Politics. With a capital P. The stuff is all the rage these days. What with Green Day and Fat Mike riding the ‘fuck Bush’ bandwagon all the way to the bank it’s clear that dipping a toe or two into the way the world works is now worth more than a clear conscience. There’s money to made in them there polls.
‘Us Against The Crown’ is most definitely a political record. There are songs about the ongoing war in Iraq, the importance of voting and the rights of the poor, elderly and disabled. For State Radio though, this isn’t about shifting units, it’s about trying to create awareness and make some changes. This isn’t marketable pop or headline-stealing spleen-venting punk either. The main sound of ‘Us Against The Crown’ is laid-back rock and reggae. Like Matisyahu recently, this band condenses their woes into soft-groove radio-fodder. It’s the sort of smooth-on-the-outside, hard-on-the-inside mix that will have people flicking through the lyrics booklet to double check they just heard such vehement comment amongst such laid-back music.

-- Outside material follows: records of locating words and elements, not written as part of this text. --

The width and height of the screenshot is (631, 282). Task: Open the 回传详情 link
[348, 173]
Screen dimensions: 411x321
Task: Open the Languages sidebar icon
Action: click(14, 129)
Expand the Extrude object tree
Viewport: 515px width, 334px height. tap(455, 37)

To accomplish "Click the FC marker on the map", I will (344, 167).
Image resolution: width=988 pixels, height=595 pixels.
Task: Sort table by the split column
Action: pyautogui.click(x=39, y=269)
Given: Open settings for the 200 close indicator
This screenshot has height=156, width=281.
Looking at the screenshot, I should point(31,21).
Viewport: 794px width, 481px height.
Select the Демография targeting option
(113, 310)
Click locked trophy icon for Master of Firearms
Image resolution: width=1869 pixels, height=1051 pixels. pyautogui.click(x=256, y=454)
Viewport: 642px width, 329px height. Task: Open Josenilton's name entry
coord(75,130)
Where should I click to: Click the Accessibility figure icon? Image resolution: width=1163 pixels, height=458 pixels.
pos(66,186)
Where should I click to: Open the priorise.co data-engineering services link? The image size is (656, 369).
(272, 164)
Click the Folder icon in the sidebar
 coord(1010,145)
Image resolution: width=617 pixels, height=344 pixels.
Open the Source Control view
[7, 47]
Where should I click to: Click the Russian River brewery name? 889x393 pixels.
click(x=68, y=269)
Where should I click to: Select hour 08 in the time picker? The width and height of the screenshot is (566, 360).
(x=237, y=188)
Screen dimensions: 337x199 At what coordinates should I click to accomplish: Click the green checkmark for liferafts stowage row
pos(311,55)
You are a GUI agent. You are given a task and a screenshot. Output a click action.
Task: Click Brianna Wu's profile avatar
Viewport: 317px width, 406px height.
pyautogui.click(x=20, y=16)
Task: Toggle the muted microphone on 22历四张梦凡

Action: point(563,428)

The sunny sound means this can’t possibly be all doom and gloom. And in fact, if you search a little deeper, there are a few looks towards the promise and potential of the future (presumably a future where everybody listens to State Radio) and even a song about love. It’s in these moments though that the band display their worst qualities, sounding as dull as Audioslave, like Rancid at their least effective or worse, like happy-happy-joy-joy chart-monkey Jack Johnson. These are defiantly vintage licks though. Which, while very warm and pleasant sounding and valiantly in line with the music’s age-old inspiration, don’t exactly inspire feelings of revolution. More like feelings of falling asleep in a hammock somewhere in the nice part of Jamaica.
There is room for State Radio to really blow up. Hell, if Rage Against The Machine were around today they’d be the biggest band in the world. But it’s Rage’s vitriolic, impacting and immediate messages and not this band’s quiet mumbles that are really needed. There’s nothing terribly wrong with State Radio’s sound but rebellion has never sounded so redundantly nice.